EXTRACT:
-*-*-

Skip to main content

CdcStats

Struct CdcStats 

Source
pub struct CdcStats {
    pub total_bytes: u64,
    pub unique_bytes: u64,
    pub chunk_count: u64,
    pub unique_chunk_count: u64,
}
Expand description

Statistics from a CDC deduplication analysis run.

This structure captures metrics from a content-defined chunking analysis pass, providing insights into chunk distribution, deduplication effectiveness, and potential storage savings.

§Use Cases

  • DCAM Model Input: Feeds into analytical formulas to predict optimal parameters
  • Capacity Planning: Estimates actual storage requirements after deduplication
  • Performance Analysis: Evaluates chunk size distribution and variance
  • Comparison Studies: Benchmarks different parameter configurations

§Invariants

The following relationships always hold for valid statistics:

  • unique_chunk_count <= chunk_count (can’t have more unique than total)
  • unique_bytes <= chunk_count * max_chunk_size (bounded by chunk constraints)
  • unique_bytes >= unique_chunk_count * min_chunk_size (minimum size bound)
  • total_bytes may be 0 (not tracked in streaming mode)

-*-*-

SET TASK 1: Reproduce the CdcStats documentation word for word, everything from "The following relationships" down to "by chunk constraints)".
SET TASK 2: Carry the CdcStats documentation further, starting right after its final line.

COLLECTED MATERIAL:
-*-*-

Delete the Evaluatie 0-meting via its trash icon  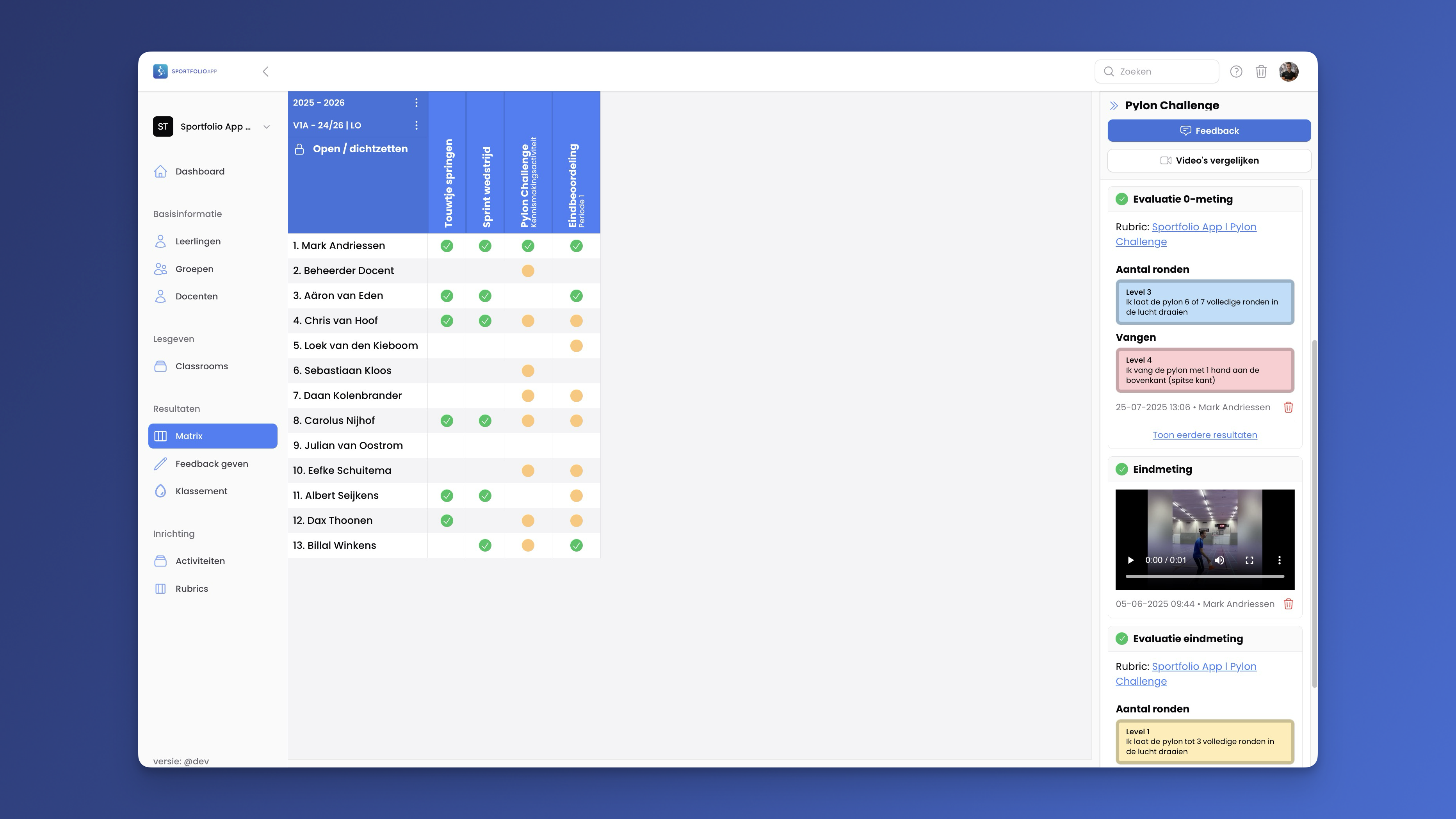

-*-*-

EXERCISE OUTPUT 1:
The following relationships always hold for valid statistics:

  • unique_chunk_count <= chunk_count (can’t have more unique than total)
  • unique_bytes <= chunk_count * max_chunk_size (bounded by chunk constraints)

EXERCISE OUTPUT 2:
§Calculating Deduplication Metrics

§Deduplication Ratio

The deduplication ratio represents what fraction of data is unique:

dedup_ratio = unique_bytes / total_bytes_before_dedup

Where total_bytes_before_dedup (the original data size) can be estimated from:

total_bytes_before_dedup ≈ unique_bytes × (chunk_count / unique_chunk_count)

Interpretation:

  • Ratio of 0.5 means 50% of data is unique → 50% storage savings
  • Ratio of 1.0 means 100% unique (no duplicates) → 0% savings
  • Ratio of 0.3 means 30% unique → 70% savings

§Deduplication Factor

An alternative metric is the deduplication factor (multiplicative savings):

dedup_factor = chunk_count / unique_chunk_count

Interpretation:

  • Factor of 1.0x means no deduplication occurred
  • Factor of 2.0x means data compressed by half (50% savings)
  • Factor of 10.0x means 90% of chunks were duplicates

§Average Chunk Size

The realized average chunk size (may differ from 2^f for small datasets):

avg_chunk_size = unique_bytes / unique_chunk_count

§Examples

let stats = CdcStats {
    total_bytes: 0, // Not tracked (estimated below)
    unique_bytes: 50_000_000,
    chunk_count: 10_000,
    unique_chunk_count: 3_000,
};

// Estimate original size
let estimated_original = stats.unique_bytes * stats.chunk_count / stats.unique_chunk_count;
assert_eq!(estimated_original, 166_666_666); // ~167 MB original

// Calculate deduplication ratio (fraction unique)
let dedup_ratio = stats.unique_bytes as f64 / estimated_original as f64;
assert!((dedup_ratio - 0.3).abs() < 0.01); // ~30% unique

// Calculate storage savings (percent eliminated)
let savings_percent = (1.0 - dedup_ratio) * 100.0;
assert!((savings_percent - 70.0).abs() < 1.0); // ~70% savings

// Calculate deduplication factor (compression ratio)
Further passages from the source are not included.